((

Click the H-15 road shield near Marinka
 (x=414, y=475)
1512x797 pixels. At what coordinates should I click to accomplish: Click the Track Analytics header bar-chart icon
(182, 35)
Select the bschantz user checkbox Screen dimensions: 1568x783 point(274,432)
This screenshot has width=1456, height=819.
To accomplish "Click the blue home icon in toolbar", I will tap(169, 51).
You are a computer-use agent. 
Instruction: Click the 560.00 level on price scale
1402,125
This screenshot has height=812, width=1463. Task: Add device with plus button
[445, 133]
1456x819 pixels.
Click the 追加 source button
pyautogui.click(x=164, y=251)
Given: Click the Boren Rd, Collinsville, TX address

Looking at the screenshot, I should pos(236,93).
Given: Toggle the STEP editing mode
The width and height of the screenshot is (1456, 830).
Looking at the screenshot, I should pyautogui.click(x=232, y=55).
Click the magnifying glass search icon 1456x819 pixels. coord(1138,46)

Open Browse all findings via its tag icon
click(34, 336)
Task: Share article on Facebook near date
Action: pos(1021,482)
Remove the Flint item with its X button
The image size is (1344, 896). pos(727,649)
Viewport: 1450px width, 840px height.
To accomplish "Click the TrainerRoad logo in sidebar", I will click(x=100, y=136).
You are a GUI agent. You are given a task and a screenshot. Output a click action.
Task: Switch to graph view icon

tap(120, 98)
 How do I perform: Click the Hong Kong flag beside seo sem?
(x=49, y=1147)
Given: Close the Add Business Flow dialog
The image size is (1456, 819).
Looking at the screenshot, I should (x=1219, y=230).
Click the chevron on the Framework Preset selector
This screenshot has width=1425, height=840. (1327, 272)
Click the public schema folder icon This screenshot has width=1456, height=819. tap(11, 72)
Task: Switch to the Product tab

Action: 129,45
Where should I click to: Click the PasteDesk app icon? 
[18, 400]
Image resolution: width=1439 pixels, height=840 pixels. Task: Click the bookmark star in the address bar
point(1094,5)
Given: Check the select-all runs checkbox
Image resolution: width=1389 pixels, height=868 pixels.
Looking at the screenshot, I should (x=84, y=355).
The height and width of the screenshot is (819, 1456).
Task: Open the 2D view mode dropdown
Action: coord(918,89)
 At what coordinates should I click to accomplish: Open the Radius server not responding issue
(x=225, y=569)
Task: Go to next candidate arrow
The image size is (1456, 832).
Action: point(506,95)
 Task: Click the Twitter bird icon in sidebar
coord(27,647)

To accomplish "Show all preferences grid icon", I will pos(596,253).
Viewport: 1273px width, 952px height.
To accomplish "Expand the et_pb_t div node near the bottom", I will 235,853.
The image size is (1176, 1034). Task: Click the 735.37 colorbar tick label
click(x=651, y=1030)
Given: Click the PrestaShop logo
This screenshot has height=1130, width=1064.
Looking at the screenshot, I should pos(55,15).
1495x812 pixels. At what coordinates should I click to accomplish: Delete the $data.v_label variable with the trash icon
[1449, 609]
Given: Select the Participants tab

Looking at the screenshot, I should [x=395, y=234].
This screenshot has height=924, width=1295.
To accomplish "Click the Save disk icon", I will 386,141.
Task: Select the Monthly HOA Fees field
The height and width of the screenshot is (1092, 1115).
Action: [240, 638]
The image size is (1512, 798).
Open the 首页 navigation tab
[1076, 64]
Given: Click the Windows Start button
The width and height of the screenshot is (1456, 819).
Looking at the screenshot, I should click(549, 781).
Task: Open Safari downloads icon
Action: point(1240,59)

))

§ **Work item**
Restate, word for word and with nothing added, the lines from the first line of the listing through the one where "You are a computer-use agent." stands.

§ **Task solution**
Click the H-15 road shield near Marinka
 (x=414, y=475)
1512x797 pixels. At what coordinates should I click to accomplish: Click the Track Analytics header bar-chart icon
(182, 35)
Select the bschantz user checkbox Screen dimensions: 1568x783 point(274,432)
This screenshot has width=1456, height=819.
To accomplish "Click the blue home icon in toolbar", I will tap(169, 51).
You are a computer-use agent. 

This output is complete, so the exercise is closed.